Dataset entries
━━━━━━━━━━━━━━━━
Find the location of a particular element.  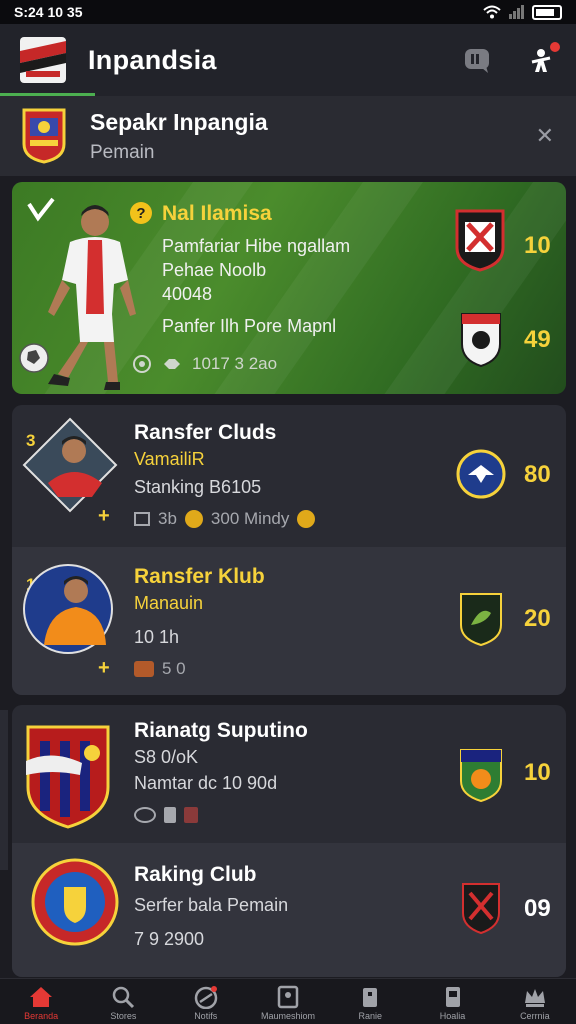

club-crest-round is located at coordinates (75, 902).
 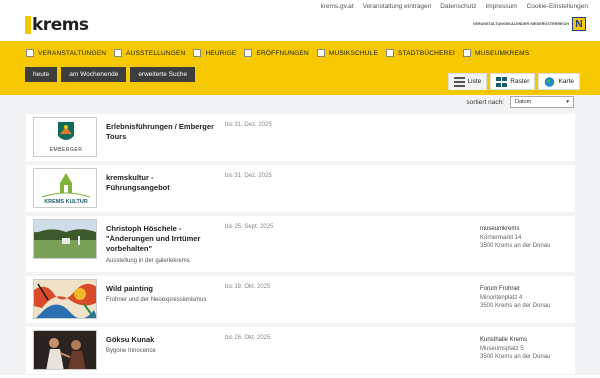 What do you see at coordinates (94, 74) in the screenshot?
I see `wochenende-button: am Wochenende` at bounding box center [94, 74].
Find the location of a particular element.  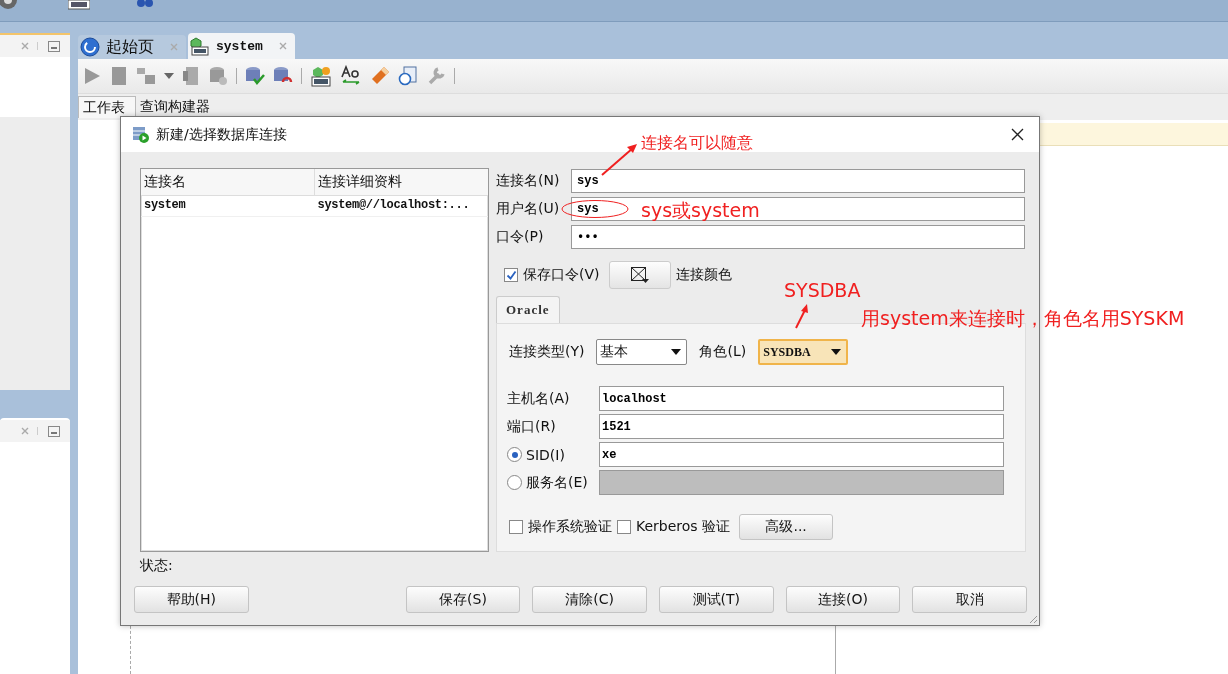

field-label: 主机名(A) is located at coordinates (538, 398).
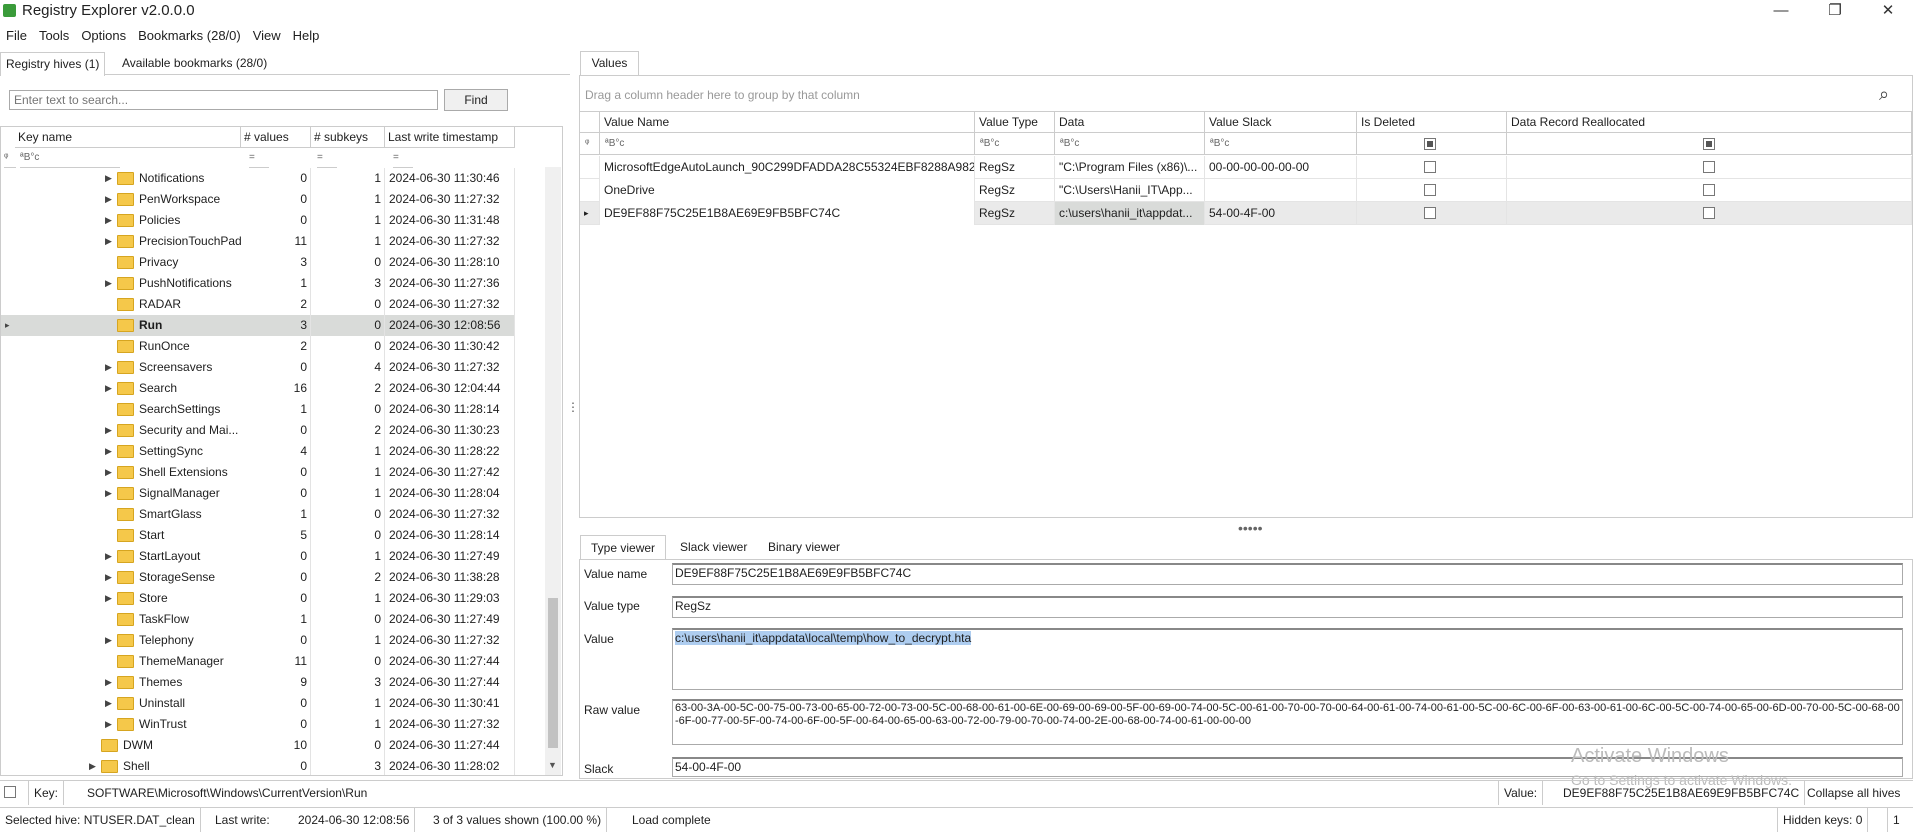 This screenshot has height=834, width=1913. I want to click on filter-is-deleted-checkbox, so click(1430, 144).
━━━━━━━━━━━━━━━━
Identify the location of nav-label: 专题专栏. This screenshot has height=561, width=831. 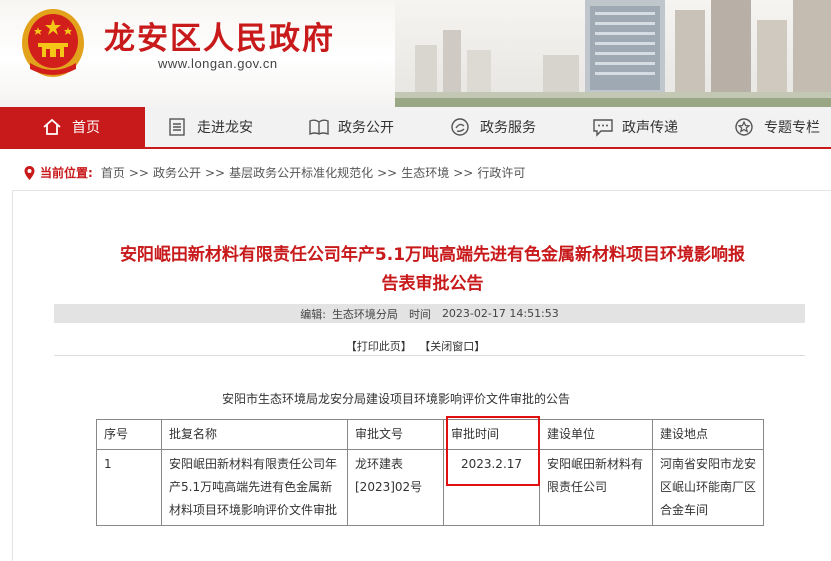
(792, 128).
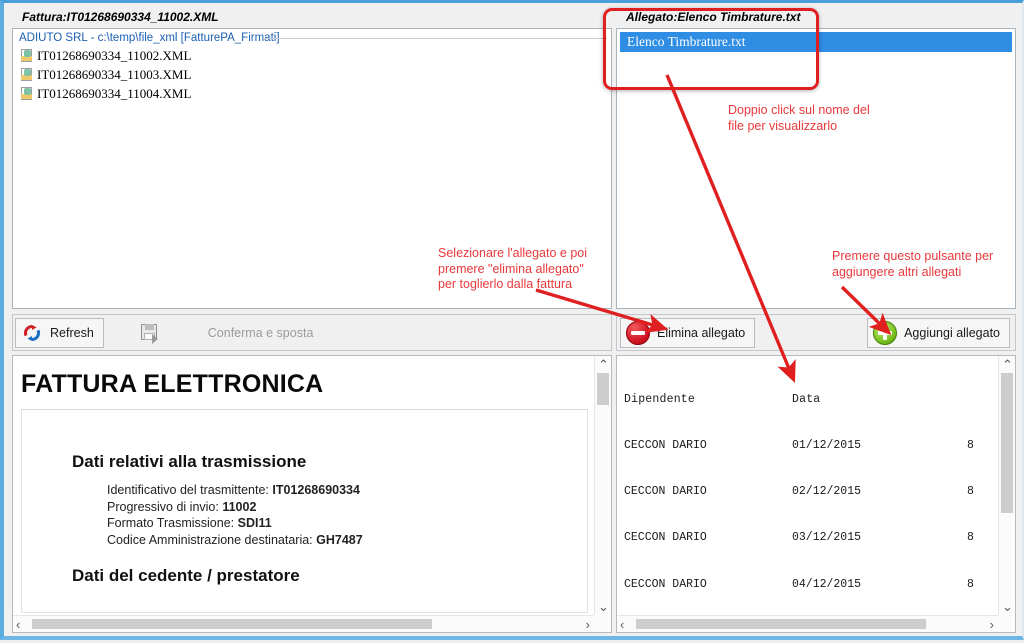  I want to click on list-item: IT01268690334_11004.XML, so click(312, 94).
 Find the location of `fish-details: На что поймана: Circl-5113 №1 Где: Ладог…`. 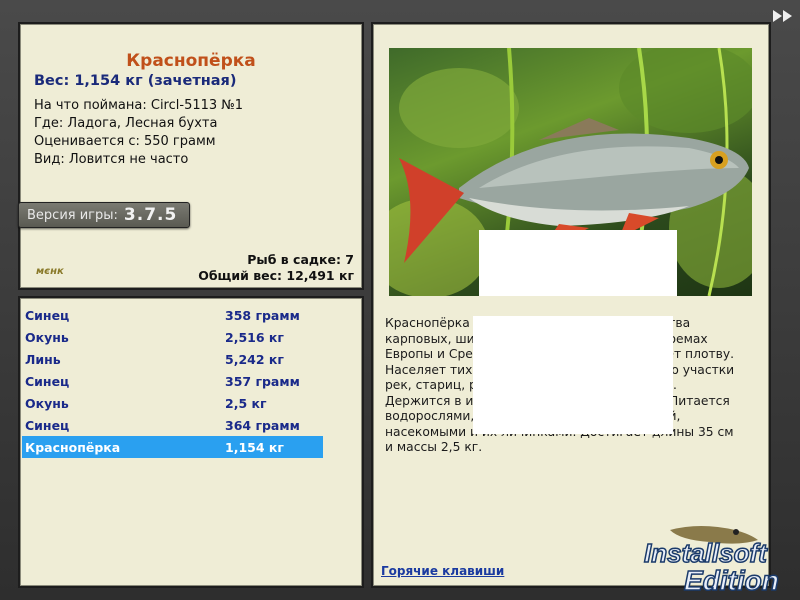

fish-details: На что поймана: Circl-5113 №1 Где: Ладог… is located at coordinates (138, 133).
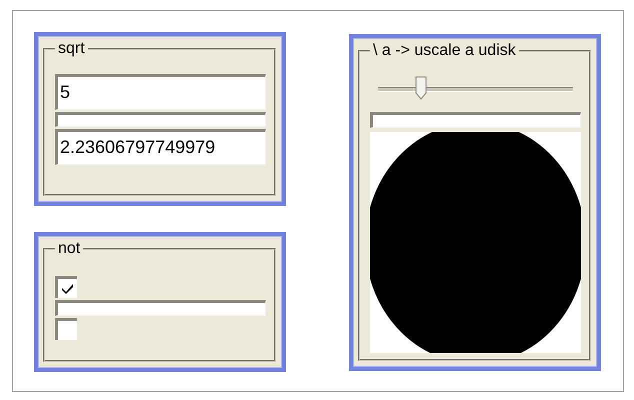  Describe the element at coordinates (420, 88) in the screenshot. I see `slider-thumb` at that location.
━━━━━━━━━━━━━━━━
» **Exercise instructions**
Copy out the records word for word, starting at the line containing "Identify the location" and ending at the line containing "Describe the element". Leave out the pictures.

» **Expected output**
Identify the location of nav-label: 专题专栏. This screenshot has height=561, width=831. 
(792, 128).
  I want to click on list-item: IT01268690334_11004.XML, so click(312, 94).
 Find the location of `fish-details: На что поймана: Circl-5113 №1 Где: Ладог…`. 

fish-details: На что поймана: Circl-5113 №1 Где: Ладог… is located at coordinates (138, 133).
  Describe the element at coordinates (420, 88) in the screenshot. I see `slider-thumb` at that location.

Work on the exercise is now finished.